Hermione threads her fingers into the hair at the base of Fred’s neck and leans closer, lying against his chest even as she sits on his knees. Fred’s hand on her back moves down to her hip, his thumb finding the crease of her thigh and his fingers roving over her leg. She lets out a small noise as his tongue brushes past hers, and he smiles.

“Please do remember to respect the sanctity of our shared spaces!” George chimes, completely unaffected as he wanders past them to the kitchen. Hermione springs upright in surprise, already feeling the heat rising to her cheeks as Fred’s hand slips out from under her jumper.

_ “You’re _ one to talk!” Fred says loudly. “I’ve seen more of Harry than I’ve ever wanted thanks to you!”

“Sorry about that,” comes Harry’s sheepish voice. He pops his head out of the workshop to grin at them. “Didn’t mean to interrupt.”

Hermione snorts and falls back against Fred’s shoulder, knees curling back together over his lap. He chuckles and wraps her up in his arms again, throwing a rude hand gesture George’s way when he returns with four mugs of tea.

“Shop’s all closed,” George says, lowering himself like an old man into his armchair. “Harry has some brilliant cleaning spells up his sleeve; he didn’t get them from you, did he?”

“Snape,” Hermione says, warming her fingers on her fresh mug. “That bloody book of his was full of them.”

“They’re useful,” Harry grumbles. “It’s not like they’re dangerous.”

“No,” she sighs, “they’re not. At least you actually clean up after yourself now.”

“Honestly, he’s mostly cleaning up after us,” Fred says. “We seem to be cursed with a never-ending string of accidents.”

“I’m fairly sure the number of experiments you conduct is directly proportional to the number of accidents you have,” Hermione tells him. “Of course, if you cleaned up after yourselves, Harry wouldn’t have to.”

“But then what would I have to do all day?” Harry grins.

“Sit around looking pretty?” George suggests.

“Study?” Hermione suggests, pointedly this time. Harry gives her the same look he has since third year—the,  _ do you really believe I’d do that _ look.

“So, what’s for dinner tonight?” George asks, looking eagerly to his boyfriend.

“Chilli,” Harry says. “Should be good, it’s been on the job since this morning. I used three times as much chilli powder as my aunt does, so it should be a nice change.”
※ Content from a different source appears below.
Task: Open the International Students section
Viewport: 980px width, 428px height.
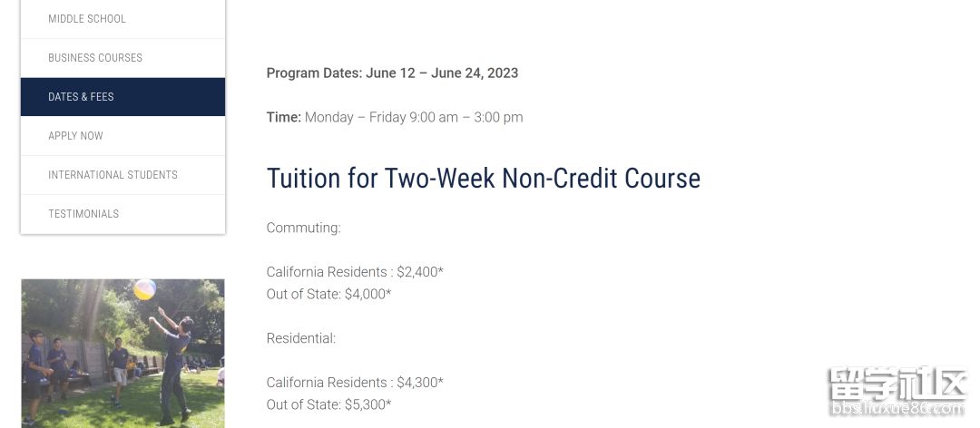Action: coord(123,175)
“So either it’s going to have  _ some _ taste, or it’s going to burn our mouths out and we won’t be able to taste it anyway,” Fred says.
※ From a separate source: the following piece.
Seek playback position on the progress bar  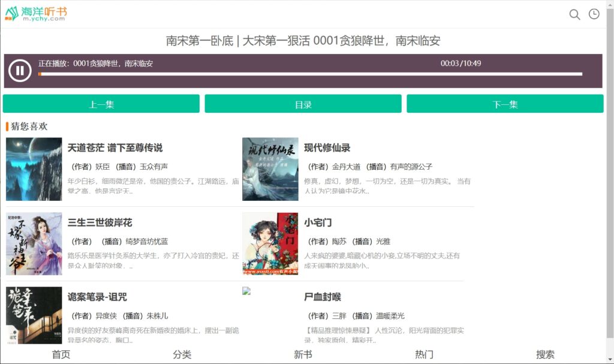tap(309, 74)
Harry smiles. “Precisely.”

Hermione buries herself into Fred’s side, head tucked against his shoulder and toes curled under his knee. He runs his hand from her shoulder to her elbow and back slowly, over and over as he bickers with George and bounces ideas off each of them.

At that moment, Hermione knows there’s nowhere in the world she’d rather be.

**Notes for the Chapter:**

> Fred lives, my dears, and they get their happily ever after :')  
> I wasn't originally going to write any more for this tiny story, but I love them so much and thought a nice little moment post-war would help me wrap up nicely.  
> Thank you for all your kind comments!